> _WHAT YOU ARE ASKED TO DO_
Copy out the records word for word, starting at the line containing "Given: Open the 10개씩 page size dropdown" and ending at the line containing "Image resolution: width=287", and omit the pictures from your answer.
################
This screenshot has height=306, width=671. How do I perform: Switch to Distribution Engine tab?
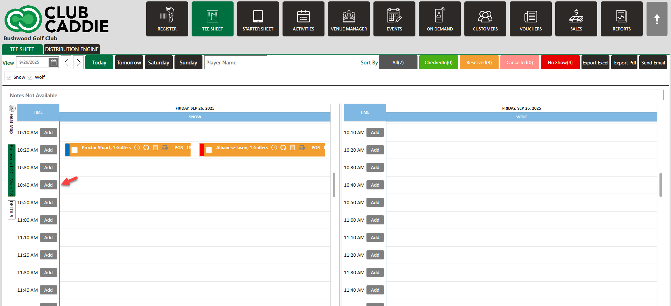72,49
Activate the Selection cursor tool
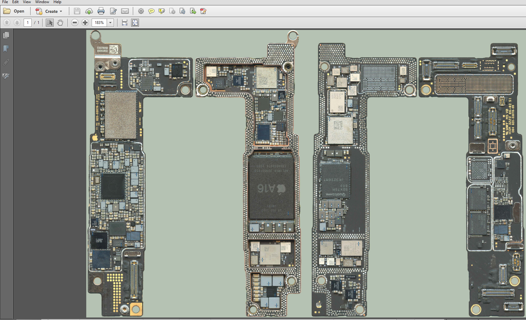The height and width of the screenshot is (320, 526). pyautogui.click(x=50, y=23)

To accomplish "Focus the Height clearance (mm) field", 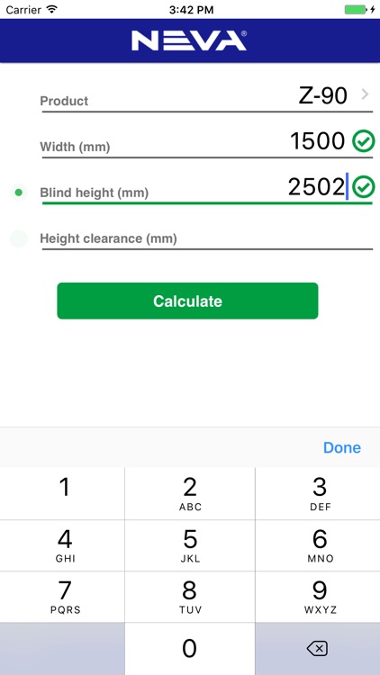I will coord(207,235).
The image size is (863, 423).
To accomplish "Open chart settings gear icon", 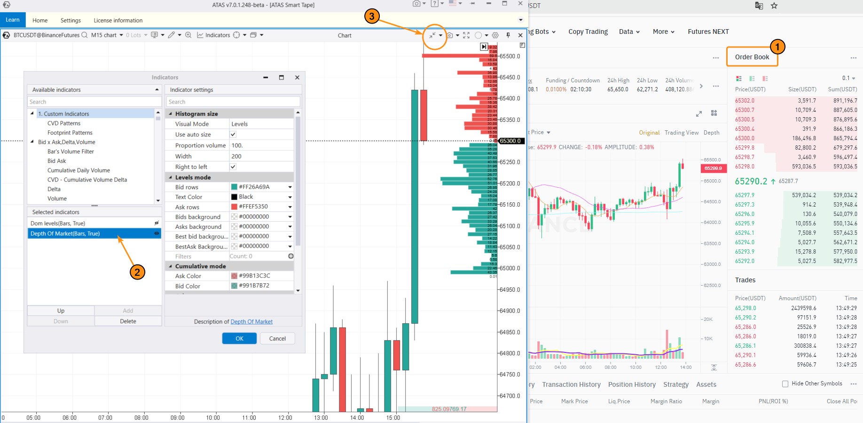I will pyautogui.click(x=495, y=35).
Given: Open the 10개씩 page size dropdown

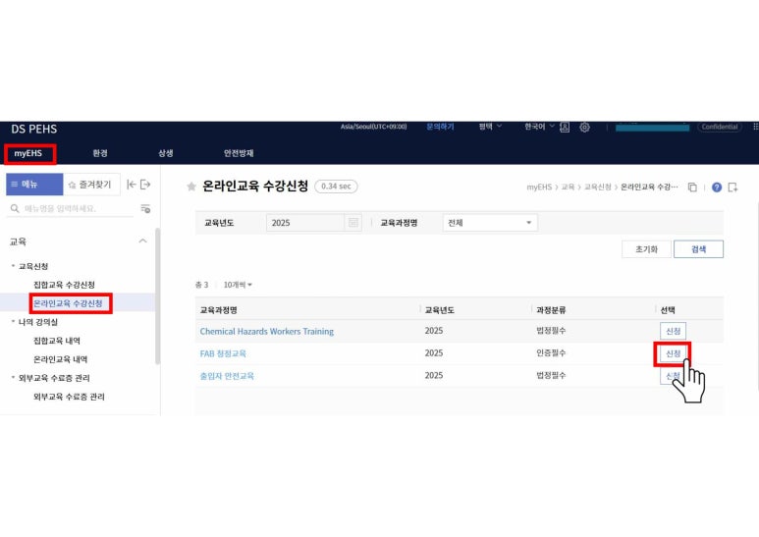Looking at the screenshot, I should pyautogui.click(x=237, y=285).
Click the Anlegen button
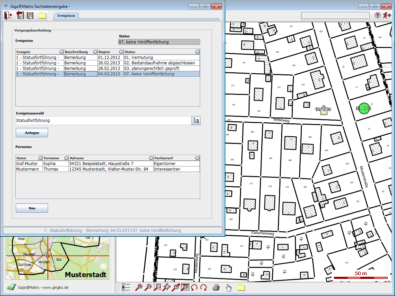395x296 pixels. click(32, 133)
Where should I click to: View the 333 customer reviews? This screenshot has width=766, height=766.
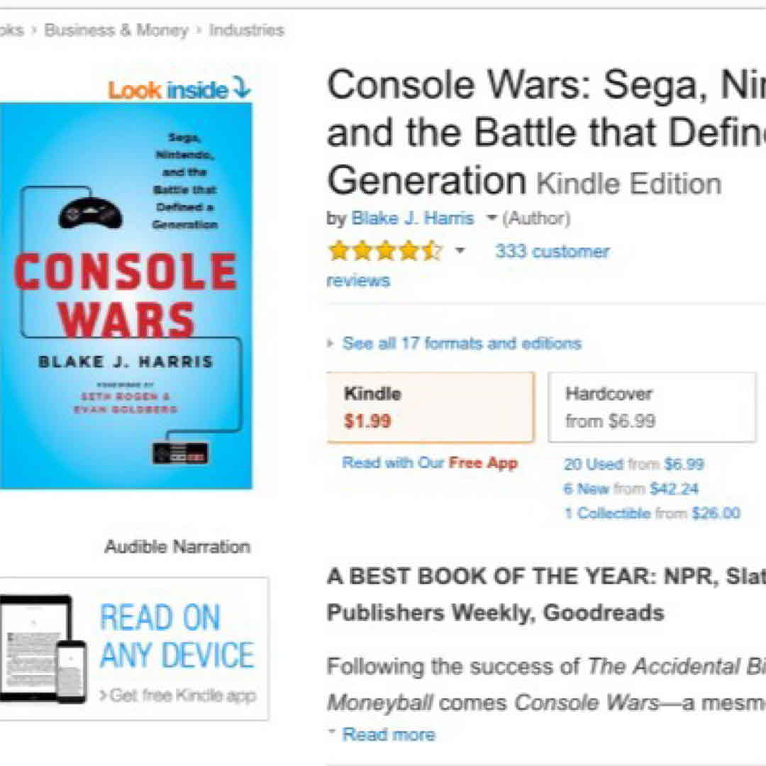(x=551, y=252)
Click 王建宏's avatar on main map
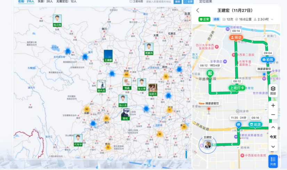Image resolution: width=287 pixels, height=170 pixels. [x=108, y=56]
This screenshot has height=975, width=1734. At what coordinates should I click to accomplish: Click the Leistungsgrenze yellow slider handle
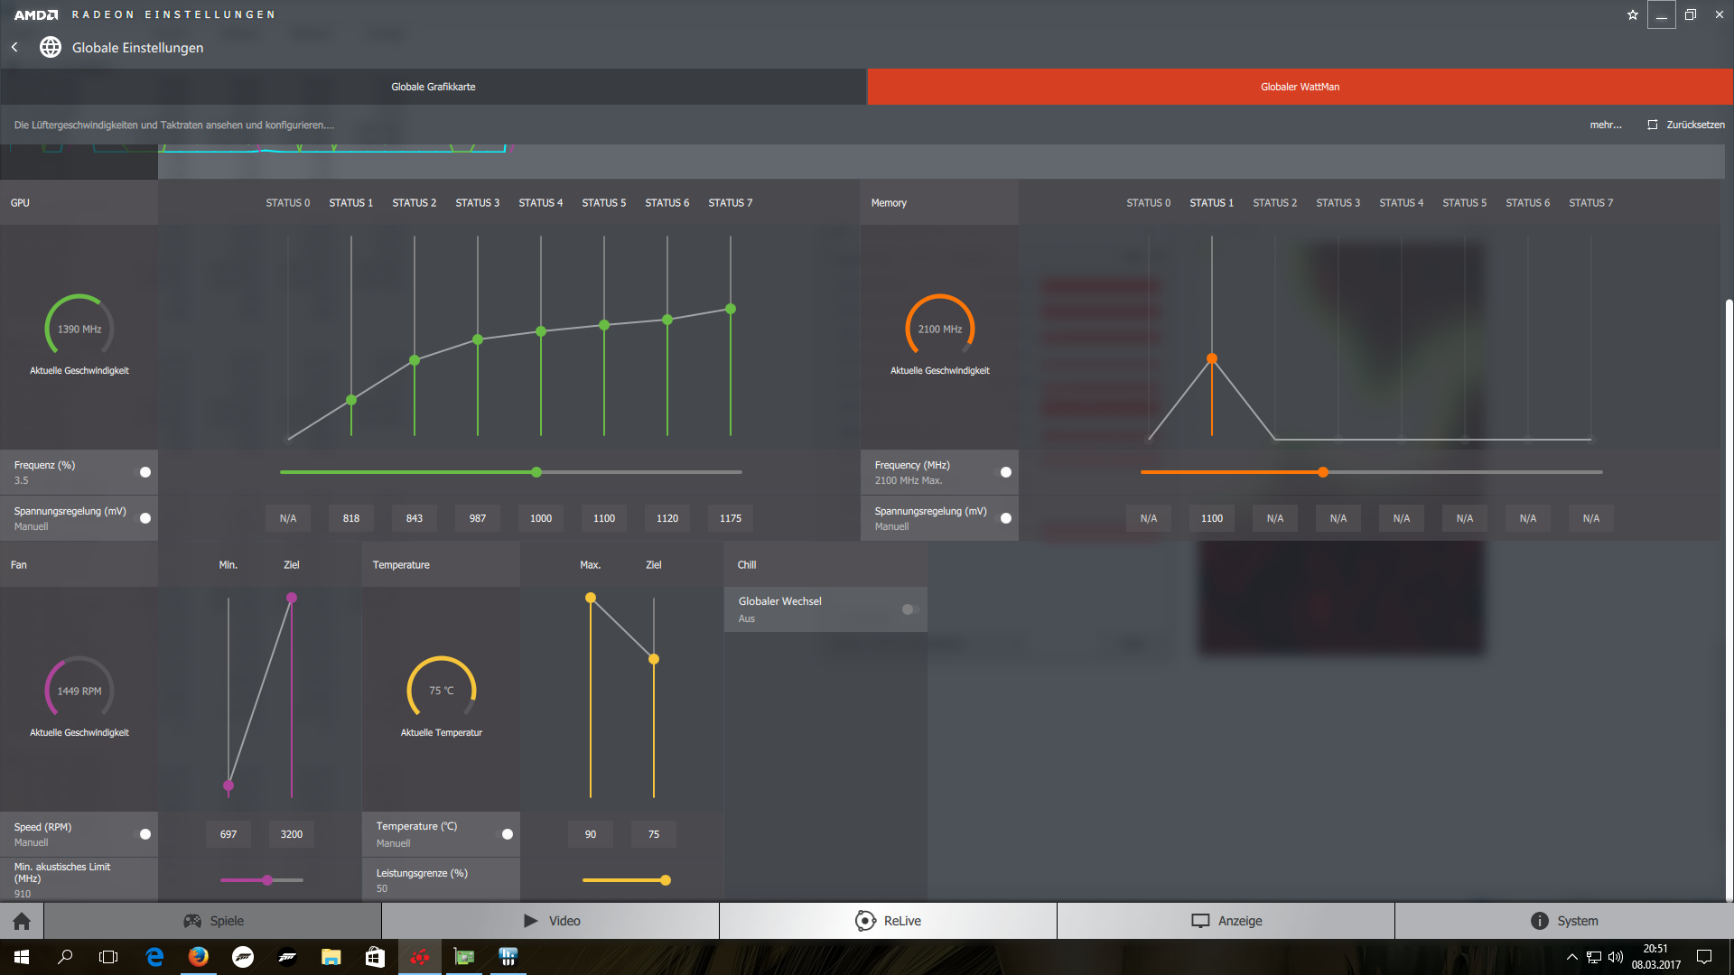[x=666, y=880]
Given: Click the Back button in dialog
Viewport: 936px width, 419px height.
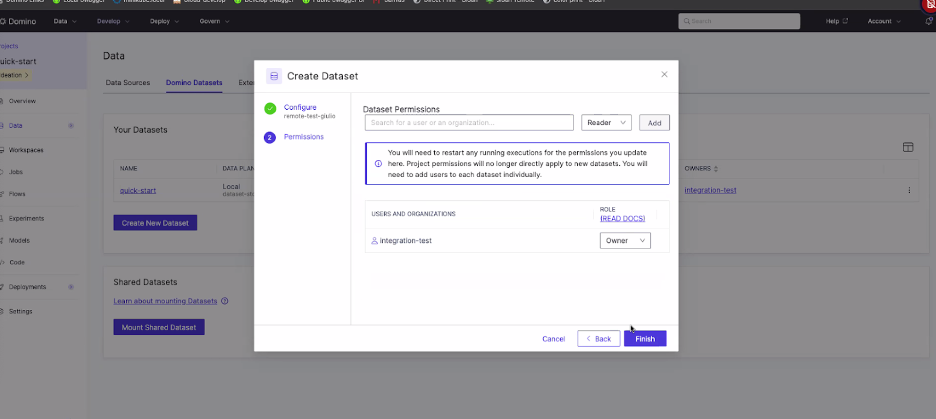Looking at the screenshot, I should click(x=599, y=339).
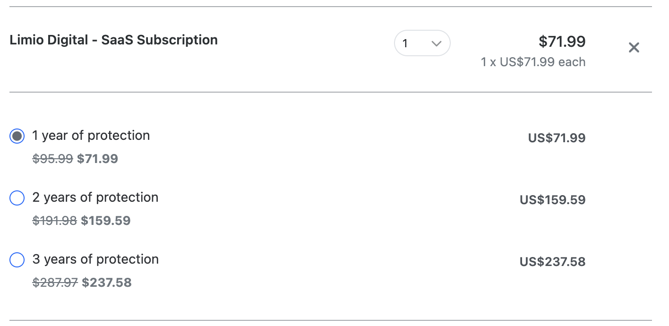This screenshot has height=326, width=669.
Task: Click the US$71.99 price beside 1 year
Action: click(557, 138)
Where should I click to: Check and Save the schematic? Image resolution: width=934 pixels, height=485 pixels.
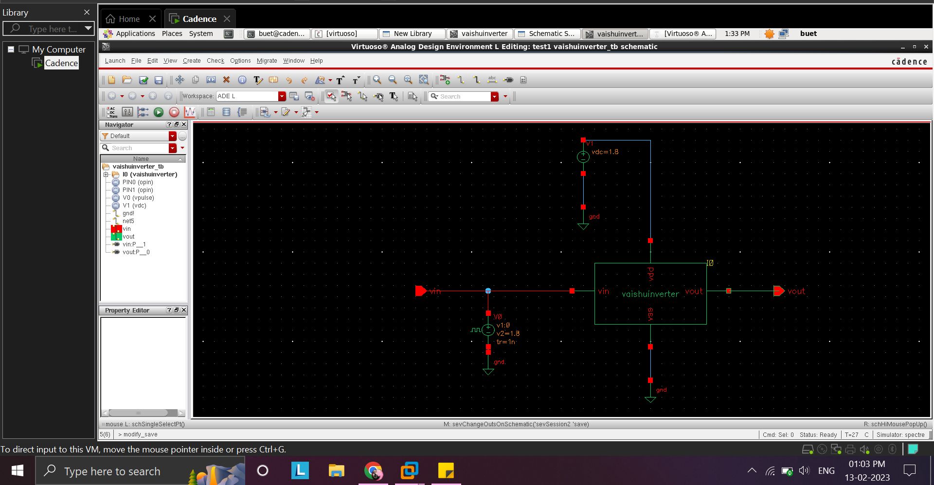pyautogui.click(x=144, y=80)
################
> _SOLVED PROBLEM_
Given: Open the 10개씩 page size dropdown

Looking at the screenshot, I should pyautogui.click(x=237, y=285).
Click the Anlegen button
395x296 pixels. click(32, 133)
Where should I click to: View the 333 customer reviews? This screenshot has width=766, height=766.
(x=551, y=252)
Click 王建宏's avatar on main map
Image resolution: width=287 pixels, height=170 pixels. [x=108, y=56]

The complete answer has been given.